• [Esercizi da svolgere]
(A) Ricopia il brano sull'aridità e la tiepidezza spirituale da "La tiepidezza spirituale riguarda" a "ogni consolazione interiore.".
(B) Disponi come lista JSON di stringhe le voci, dall'inizio fino alla riga con "[x=105, y=411]" compresa, con una stringa per ogni riga e senza le righe vuote.

• [Brano citato]
☆ ☆ ☆ ☆ ☆ ☆ ☆

I principali ostacoli alla preghiera nei praticanti esperti si concentrano in tre importanti esperienze ben note: la prima è l’aridità spirituale, la seconda la tiepidezza spirituale e la terza la perdita dello scopo della preghiera. […]
La differenza tra aridità e tiepidezza spirituale è grande. L’aridità spirituale è quella difficoltà che l’uomo incontra durante la preghiera senza che gli impedisca di continuare la preghiera, la lettura o le veglie; tuttavia le priva di ogni consolazione, di ogni sapore e di ogni soddisfazione.
La tiepidezza spirituale riguarda invece l’atto stesso; la preghiera è interrotta e l’uomo perde ogni capacità di proseguire la propria attività spirituale ; la lettura diventa penosa, le veglie impossibili e si resta scoraggiati anche dalle pratiche semplici e abituali.
Nell’aridità spirituale possiamo pregare con facilità e comprendere il senso della nostra preghiera, la nostra mente è vigile e i nostri sensi ben desti; riusciamo a studiare la parola e a concentrarci su ciò che leggiamo; tuttavia, siamo costantemente privati di ogni consolazione interiore.
Nella tiepidezza spirituale, fin dal momento in cui ci alziamo per pregare o ci sediamo per leggere, la nostra mente è distratta e il nostro cuore assente; la preghiera e l’attività spirituale diventano non solo estremamente difficili, ma non provocano in noi alcuna eco.
L’ARIDITÀ SPIRITUALE
L’aridità è un’esperienza che riguarda la natura stessa della preghiera, capace, se noi l’accogliamo lucidamente e volentieri, di portarci a un grado superiore, quello della preghiera pura che non si fonda sui sentimenti, sulle sensazioni e gli incoraggiamenti.

☆ ☆ ☆ ☆ ☆ ☆ ☆

• [Voci elencate in un dataset]
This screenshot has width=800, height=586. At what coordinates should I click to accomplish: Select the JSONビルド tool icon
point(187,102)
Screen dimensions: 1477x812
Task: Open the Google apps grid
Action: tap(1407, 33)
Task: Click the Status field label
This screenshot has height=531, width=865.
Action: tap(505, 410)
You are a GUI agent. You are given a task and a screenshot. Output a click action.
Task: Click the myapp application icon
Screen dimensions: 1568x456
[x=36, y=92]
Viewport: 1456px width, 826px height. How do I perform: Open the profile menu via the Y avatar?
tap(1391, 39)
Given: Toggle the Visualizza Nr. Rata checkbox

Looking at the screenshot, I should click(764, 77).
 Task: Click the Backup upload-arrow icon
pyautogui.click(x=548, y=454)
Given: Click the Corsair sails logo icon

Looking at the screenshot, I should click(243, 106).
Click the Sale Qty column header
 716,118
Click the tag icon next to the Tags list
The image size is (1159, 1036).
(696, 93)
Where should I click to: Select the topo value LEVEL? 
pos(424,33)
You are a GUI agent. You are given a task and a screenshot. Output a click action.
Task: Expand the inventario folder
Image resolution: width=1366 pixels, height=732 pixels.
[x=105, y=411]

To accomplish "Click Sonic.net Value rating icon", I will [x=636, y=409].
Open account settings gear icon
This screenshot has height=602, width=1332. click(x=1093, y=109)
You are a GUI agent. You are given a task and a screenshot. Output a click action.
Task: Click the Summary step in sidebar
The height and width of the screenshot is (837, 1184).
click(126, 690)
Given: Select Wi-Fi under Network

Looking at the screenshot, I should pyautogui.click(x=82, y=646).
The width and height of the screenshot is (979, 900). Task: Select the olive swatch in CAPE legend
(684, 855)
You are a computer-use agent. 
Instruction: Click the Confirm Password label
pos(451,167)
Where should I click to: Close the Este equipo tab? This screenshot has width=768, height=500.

☆ ☆ ☆ ☆ ☆ ☆ ☆

• [Risultati degli esercizi]
(A)
La tiepidezza spirituale riguarda invece l’atto stesso; la preghiera è interrotta e l’uomo perde ogni capacità di proseguire la propria attività spirituale ; la lettura diventa penosa, le veglie impossibili e si resta scoraggiati anche dalle pratiche semplici e abituali.
Nell’aridità spirituale possiamo pregare con facilità e comprendere il senso della nostra preghiera, la nostra mente è vigile e i nostri sensi ben desti; riusciamo a studiare la parola e a concentrarci su ciò che leggiamo; tuttavia, siamo costantemente privati di ogni consolazione interiore.

(B)
[
  "This screenshot has width=800, height=586. At what coordinates should I click to accomplish: Select the JSONビルド tool icon",
  "point(187,102)",
  "Screen dimensions: 1477x812",
  "Task: Open the Google apps grid",
  "Action: tap(1407, 33)",
  "Task: Click the Status field label",
  "This screenshot has height=531, width=865.",
  "Action: tap(505, 410)",
  "You are a GUI agent. You are given a task and a screenshot. Output a click action.",
  "Task: Click the myapp application icon",
  "Screen dimensions: 1568x456",
  "[x=36, y=92]",
  "Viewport: 1456px width, 826px height. How do I perform: Open the profile menu via the Y avatar?",
  "tap(1391, 39)",
  "Given: Toggle the Visualizza Nr. Rata checkbox",
  "Looking at the screenshot, I should click(764, 77).",
  " Task: Click the Backup upload-arrow icon",
  "pyautogui.click(x=548, y=454)",
  "Given: Click the Corsair sails logo icon",
  "Looking at the screenshot, I should click(243, 106).",
  "Click the Sale Qty column header",
  " 716,118",
  "Click the tag icon next to the Tags list",
  "The image size is (1159, 1036).",
  "(696, 93)",
  "Where should I click to: Select the topo value LEVEL? ",
  "pos(424,33)",
  "You are a GUI agent. You are given a task and a screenshot. Output a click action.",
  "Task: Expand the inventario folder",
  "Image resolution: width=1366 pixels, height=732 pixels.",
  "[x=105, y=411]"
]